I have used the phrase “nonsensical emotional agony” twice now. I don’t think I have deployed this particular combination of words to describe it before now, and yet it seems to capture the biggest and longest question of my life as well as any linguistically available descriptor. I’m sure I’ll unpack it more later; right now what’s relevant is that it’s physiological, it’s debilitating, it’s out of all proportion to anything happening in the moment or that has happened to me in the past, and I have never found a reliable means of exerting power over it beyond treating the symptoms and anticipating the types of rejections, failures, and disappointments that might unleash it.
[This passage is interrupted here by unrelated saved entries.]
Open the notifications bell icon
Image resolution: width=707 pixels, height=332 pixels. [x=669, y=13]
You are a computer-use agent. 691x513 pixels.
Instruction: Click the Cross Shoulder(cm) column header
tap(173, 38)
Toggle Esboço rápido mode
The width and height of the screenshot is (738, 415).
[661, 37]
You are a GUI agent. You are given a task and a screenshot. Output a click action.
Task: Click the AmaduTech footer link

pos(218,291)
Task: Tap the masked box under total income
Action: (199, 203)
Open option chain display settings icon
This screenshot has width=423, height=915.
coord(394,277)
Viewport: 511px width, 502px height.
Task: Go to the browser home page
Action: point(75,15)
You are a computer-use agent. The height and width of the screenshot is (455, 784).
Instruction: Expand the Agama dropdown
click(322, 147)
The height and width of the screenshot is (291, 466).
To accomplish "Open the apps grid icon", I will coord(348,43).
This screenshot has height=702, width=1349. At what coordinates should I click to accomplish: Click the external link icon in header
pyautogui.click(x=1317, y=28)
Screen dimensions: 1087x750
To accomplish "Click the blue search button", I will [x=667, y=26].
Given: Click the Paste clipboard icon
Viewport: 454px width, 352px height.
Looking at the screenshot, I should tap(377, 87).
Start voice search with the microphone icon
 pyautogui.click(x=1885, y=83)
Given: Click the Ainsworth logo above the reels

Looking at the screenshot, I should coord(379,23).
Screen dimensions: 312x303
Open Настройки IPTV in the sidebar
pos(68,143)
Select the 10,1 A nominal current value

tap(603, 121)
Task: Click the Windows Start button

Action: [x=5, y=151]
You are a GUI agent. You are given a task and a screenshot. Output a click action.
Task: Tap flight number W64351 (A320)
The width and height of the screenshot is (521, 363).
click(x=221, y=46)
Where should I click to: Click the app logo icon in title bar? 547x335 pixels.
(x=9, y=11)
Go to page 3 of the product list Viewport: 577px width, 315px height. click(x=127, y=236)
I have not read “The 5 AM Club,” but I recently attended a talk by Dr. Rangan Chatterjee. I had never heard of him before and was not particularly in the mood for a wellness talk at the time. But I found him to be just the right combination of wise, absurd, delightful, and Taylor-Swift-prolific to engage me. So I listened to a few of his podcasts, mostly at random, including a long-form interview with 5 AM Club’s author Robin Sharma. Sharma, whom I found nauseating and self-righteous, was there to promote his new book “The Wealth Money Can’t Buy,” which I will not be reading. (For example, from what I remember of the podcast, one of the “types of wealth money can’t buy” is apparently money, which reminds me of the time I was at one of those restaurant cook-your-own-dinner parties and the chef taught us how to make mayonnaise using six ingredients, one of which was jarred mayonnaise.) The “5 AM Club” concept was intriguing, though; I’d heard of it, and Dr. Chatterjee had referenced it in a recent episode on circadian rhythms, with Kristen Holmes, a much less-off-putting guest.

We’re about to wrap up the Jewish calendar month of Elul, my favorite month because it normalizes throwing personal growth spaghetti at the wall as a part of atoning for past wrongs. So the time is right for harnessing something like this.

After a crappy day yesterday in which I was cranky with the kids in the morning, and then midday a stupid thing completely derailed me from a long list of urgent tasks, and I even blew off an important meeting over it, and was irritable the rest of the day… I thought to myself, “I know! I’ll join the 5 AM club! Starting NOW!” Remembering Dr. Chatterjee’s voice in my head, I said, “I have to try it for at least a month.”

So. A minimum monthlong commitment during what promises to be an absolutely insane several weeks of Jewish holidays. My initial disdain for this Sharma character.

The makings of a decent blogsperiment, perhaps.